**Your objective**
Repeat the brand purpose passage word for word, from "To illustrate the" to "building your own.".

[[ Source text, beginning ]]

The research supporting the fact that purpose-driven businesses outperform their purpose-lacking competitors is abundant. According to a study by Havas Media Group that examined over 700 brands worldwide, meaningful brands outperform the stock market by an incredible 120%. So what are you waiting for?

The first step in building a well-established brand is to discover and define your brand purpose.

What is a brand purpose?

A brand purpose is an impactful commitment a business makes to its customers that differentiates them from their competition. In simple terms, this statement explains the higher order reason your brand exists besides making money.

To illustrate the concept of a brand purpose more clearly, here are a few examples from major companies that are household names:

Google – “To organize the world’s information and make it universally accessible and useful.”

Tesla – “To accelerate the world’s transition to sustainable transport.”

Wal-Mart – “Saving people money so they can live better.”

Now that you have an idea of what brand purposes are and why they exist, we’ll show you some steps you can take to start building your own.

The Golden Circle

In the world of marketing, the series of circles you see to the left is known as “The Golden Circle”. Although it’s a very minimalistic graphic, working through the circles is a crucial step in beginning to define your brand purpose.

[[ Source text, end ]]
[[ Exercise data, beginning ]]

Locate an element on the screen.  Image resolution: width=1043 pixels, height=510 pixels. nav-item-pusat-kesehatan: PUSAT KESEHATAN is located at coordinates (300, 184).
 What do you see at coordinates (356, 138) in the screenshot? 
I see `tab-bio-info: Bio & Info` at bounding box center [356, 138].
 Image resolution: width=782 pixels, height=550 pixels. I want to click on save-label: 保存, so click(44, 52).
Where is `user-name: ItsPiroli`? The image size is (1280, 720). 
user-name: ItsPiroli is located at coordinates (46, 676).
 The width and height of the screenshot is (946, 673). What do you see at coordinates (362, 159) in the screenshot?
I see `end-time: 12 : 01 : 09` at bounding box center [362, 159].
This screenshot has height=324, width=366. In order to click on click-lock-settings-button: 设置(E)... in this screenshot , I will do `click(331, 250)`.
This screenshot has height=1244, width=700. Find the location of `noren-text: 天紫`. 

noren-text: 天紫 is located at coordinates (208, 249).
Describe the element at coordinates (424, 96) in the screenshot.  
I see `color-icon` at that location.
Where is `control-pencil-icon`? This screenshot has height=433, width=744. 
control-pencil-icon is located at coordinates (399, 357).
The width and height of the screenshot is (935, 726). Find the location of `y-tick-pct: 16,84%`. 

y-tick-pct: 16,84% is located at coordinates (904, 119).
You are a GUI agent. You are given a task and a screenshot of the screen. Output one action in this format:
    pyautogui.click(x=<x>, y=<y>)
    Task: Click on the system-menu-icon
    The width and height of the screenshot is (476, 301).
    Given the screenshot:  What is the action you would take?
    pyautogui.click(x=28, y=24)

[[ Exercise data, end ]]

**Reply to the task**
To illustrate the concept of a brand purpose more clearly, here are a few examples from major companies that are household names:

Google – “To organize the world’s information and make it universally accessible and useful.”

Tesla – “To accelerate the world’s transition to sustainable transport.”

Wal-Mart – “Saving people money so they can live better.”

Now that you have an idea of what brand purposes are and why they exist, we’ll show you some steps you can take to start building your own.